The station is a remnant of the light house and pilot era of Australian maritime navigation and stands on a headland facing the Pacific Ocean. It holds a position on the coastline which has seen tragic death and accidental ship wrecks over the centuries. It also holds a mystery in the unexplained death of Frances Williams the wife of the first pilot-boatman who was buried in a shallow sand grave on the grounds of the Pilot Station at the age of 27 leaving three children behind to Isaac her husband. In the unfolding of her tragic story, the dramatic history of the valley and the remnants of the indigenous people’s place in the valley also becomes evident along with the footprint of their life and time which is imprinted in the land upon which the station sits.

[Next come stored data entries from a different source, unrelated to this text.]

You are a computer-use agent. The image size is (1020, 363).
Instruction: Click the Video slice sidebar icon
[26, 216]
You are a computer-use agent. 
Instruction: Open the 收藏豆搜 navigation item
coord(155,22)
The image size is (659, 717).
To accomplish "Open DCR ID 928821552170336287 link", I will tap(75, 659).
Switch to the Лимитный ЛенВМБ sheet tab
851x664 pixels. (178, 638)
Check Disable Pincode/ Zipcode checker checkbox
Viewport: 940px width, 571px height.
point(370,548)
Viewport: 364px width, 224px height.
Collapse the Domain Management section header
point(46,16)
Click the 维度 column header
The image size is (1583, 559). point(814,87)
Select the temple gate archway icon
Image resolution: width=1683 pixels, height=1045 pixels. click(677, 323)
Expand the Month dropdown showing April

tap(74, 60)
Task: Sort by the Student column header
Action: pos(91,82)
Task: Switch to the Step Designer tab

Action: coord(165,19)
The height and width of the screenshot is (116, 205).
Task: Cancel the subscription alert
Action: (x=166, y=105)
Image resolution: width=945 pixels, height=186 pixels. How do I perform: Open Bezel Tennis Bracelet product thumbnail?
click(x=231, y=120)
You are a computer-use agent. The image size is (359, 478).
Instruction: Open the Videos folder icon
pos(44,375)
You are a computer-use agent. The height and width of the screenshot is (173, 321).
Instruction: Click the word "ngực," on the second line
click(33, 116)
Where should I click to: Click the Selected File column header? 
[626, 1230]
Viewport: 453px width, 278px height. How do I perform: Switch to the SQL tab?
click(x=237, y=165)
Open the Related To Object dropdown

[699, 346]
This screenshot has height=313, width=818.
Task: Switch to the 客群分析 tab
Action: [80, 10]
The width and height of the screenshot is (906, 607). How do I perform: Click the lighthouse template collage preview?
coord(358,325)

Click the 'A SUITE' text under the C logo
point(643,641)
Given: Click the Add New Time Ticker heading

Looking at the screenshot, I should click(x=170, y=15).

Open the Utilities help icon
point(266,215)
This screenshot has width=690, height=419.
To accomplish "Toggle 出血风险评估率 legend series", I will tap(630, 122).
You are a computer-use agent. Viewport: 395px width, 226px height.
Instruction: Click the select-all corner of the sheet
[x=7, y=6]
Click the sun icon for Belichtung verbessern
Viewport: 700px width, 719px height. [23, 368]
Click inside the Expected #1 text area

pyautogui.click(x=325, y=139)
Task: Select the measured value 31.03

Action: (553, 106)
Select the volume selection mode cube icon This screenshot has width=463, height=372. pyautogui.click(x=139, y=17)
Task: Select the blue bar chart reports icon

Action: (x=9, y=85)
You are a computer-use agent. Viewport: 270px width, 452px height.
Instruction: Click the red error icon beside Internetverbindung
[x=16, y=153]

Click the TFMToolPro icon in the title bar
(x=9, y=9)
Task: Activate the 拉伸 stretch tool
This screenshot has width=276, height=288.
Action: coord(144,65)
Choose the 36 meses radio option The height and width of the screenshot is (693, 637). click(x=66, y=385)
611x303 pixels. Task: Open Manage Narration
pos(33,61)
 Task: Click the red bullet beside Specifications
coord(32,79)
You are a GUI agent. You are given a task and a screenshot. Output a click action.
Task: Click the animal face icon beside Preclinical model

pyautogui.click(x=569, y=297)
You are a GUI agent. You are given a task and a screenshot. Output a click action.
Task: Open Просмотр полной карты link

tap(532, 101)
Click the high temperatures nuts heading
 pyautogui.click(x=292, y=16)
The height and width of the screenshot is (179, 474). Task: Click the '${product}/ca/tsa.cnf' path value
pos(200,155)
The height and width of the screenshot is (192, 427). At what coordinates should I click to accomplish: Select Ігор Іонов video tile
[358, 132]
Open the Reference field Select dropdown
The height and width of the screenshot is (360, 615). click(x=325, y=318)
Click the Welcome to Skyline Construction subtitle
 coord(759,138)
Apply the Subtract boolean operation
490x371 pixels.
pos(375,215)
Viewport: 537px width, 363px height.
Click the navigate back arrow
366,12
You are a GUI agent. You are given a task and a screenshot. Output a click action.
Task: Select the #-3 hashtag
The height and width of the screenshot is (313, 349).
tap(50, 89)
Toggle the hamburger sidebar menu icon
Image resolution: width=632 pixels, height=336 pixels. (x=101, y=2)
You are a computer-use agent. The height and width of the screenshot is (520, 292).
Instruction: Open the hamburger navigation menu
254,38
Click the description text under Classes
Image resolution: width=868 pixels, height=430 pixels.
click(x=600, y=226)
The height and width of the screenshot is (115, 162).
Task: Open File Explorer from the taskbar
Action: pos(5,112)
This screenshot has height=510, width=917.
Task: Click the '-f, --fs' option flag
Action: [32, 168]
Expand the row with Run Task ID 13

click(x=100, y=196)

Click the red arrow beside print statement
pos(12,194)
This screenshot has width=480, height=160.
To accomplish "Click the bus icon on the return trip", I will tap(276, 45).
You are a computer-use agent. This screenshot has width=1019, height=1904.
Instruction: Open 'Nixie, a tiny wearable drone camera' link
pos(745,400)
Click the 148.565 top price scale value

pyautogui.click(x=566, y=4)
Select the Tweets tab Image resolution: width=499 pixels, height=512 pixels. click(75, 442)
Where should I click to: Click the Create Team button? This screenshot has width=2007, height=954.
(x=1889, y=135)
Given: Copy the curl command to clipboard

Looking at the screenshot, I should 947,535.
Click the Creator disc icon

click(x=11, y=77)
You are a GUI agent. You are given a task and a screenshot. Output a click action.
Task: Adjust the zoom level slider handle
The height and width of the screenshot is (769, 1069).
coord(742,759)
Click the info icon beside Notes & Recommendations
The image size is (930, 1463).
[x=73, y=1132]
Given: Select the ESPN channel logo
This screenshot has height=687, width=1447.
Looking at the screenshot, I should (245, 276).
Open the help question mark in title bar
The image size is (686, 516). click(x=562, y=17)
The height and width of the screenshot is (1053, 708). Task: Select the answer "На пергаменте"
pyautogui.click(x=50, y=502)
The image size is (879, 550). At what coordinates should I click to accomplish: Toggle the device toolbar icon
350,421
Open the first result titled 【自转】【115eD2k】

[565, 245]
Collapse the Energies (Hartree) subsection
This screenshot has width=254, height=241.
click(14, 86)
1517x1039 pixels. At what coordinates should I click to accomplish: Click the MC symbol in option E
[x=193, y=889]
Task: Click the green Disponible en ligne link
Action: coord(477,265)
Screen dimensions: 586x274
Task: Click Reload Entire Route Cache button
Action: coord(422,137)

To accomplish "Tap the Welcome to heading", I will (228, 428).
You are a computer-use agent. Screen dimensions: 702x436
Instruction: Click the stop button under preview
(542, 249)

In Jonathan’s first historical novel based on detailed research, called ‘The First Pilot’ and prompted by observations and events while holidaying at the station with his own children, he weaves a haunting picture of the station, the first pilots, the timber and lime burner industries that invaded the valley and the first people; the indigenous inhabitants of the headland and the presence they still hold for those who visit.